# Please Help



## kwelsh (Aug 23, 2012)

I am a DVC member and an RCI points member. I booked a vacation for this Christmas in a studio at WDW using my DVC points. I realized I needed more room and booked a 2 bedroom using my RCI points. I was excited at all the space I now had and invited other family members to join us. Then RCI called and said they made a mistake and because my home property is within 30 miles of WDW I can not use my points to stay on Disney property. RCI indicated that one possible solution to this problem would be to transfer my points to an RCI member who has an equal number of points then they could  book the vacation and send me as their guest. Does this seem right? How would I go about finding someone? I am so confused. Any help would be appreciated.


----------



## VivianLynne (Aug 23, 2012)

Your RCI Points are Home Resort'ed within 30 miles of Disney?

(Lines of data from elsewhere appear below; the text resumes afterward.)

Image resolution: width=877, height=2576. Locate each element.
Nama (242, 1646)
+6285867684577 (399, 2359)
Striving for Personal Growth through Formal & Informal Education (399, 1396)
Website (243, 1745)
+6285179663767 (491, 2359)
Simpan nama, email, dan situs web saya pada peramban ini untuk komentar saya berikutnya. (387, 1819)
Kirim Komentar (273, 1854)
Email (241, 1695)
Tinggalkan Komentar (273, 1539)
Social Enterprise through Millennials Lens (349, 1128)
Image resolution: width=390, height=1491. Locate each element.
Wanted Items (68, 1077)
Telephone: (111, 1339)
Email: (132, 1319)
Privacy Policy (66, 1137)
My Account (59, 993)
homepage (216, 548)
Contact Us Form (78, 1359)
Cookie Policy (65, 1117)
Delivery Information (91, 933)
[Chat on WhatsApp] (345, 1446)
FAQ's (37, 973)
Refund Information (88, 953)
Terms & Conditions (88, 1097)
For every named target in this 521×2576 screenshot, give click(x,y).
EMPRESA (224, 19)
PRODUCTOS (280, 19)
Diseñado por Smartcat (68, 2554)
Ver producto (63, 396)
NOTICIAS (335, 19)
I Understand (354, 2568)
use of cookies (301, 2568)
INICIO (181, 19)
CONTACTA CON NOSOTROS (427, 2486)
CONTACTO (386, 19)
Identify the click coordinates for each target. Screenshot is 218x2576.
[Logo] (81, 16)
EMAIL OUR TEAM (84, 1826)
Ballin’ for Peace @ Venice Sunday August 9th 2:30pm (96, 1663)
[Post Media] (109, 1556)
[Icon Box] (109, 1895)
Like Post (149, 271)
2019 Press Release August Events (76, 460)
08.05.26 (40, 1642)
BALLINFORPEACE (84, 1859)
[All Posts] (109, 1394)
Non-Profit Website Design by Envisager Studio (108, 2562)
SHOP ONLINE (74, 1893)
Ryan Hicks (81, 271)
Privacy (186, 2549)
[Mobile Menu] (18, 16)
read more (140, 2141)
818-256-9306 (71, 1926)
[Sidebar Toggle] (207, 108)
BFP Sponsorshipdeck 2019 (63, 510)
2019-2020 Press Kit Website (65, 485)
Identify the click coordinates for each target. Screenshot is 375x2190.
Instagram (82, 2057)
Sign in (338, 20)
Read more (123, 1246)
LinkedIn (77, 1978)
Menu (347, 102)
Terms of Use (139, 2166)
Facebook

Or did they somehow figure out, you own DVC points?


----------



## kwelsh (Aug 24, 2012)

VivianLynne said:


> Your RCI Points are Home Resort'ed within 30 miles of Disney?
> 
> Or did they somehow figure out, you own DVC points?


My home resort is within 30 miles.  I do not recall telling RCI I owned DVC points until they called to tell me they would not honor rhe RCI confirmation I received.


----------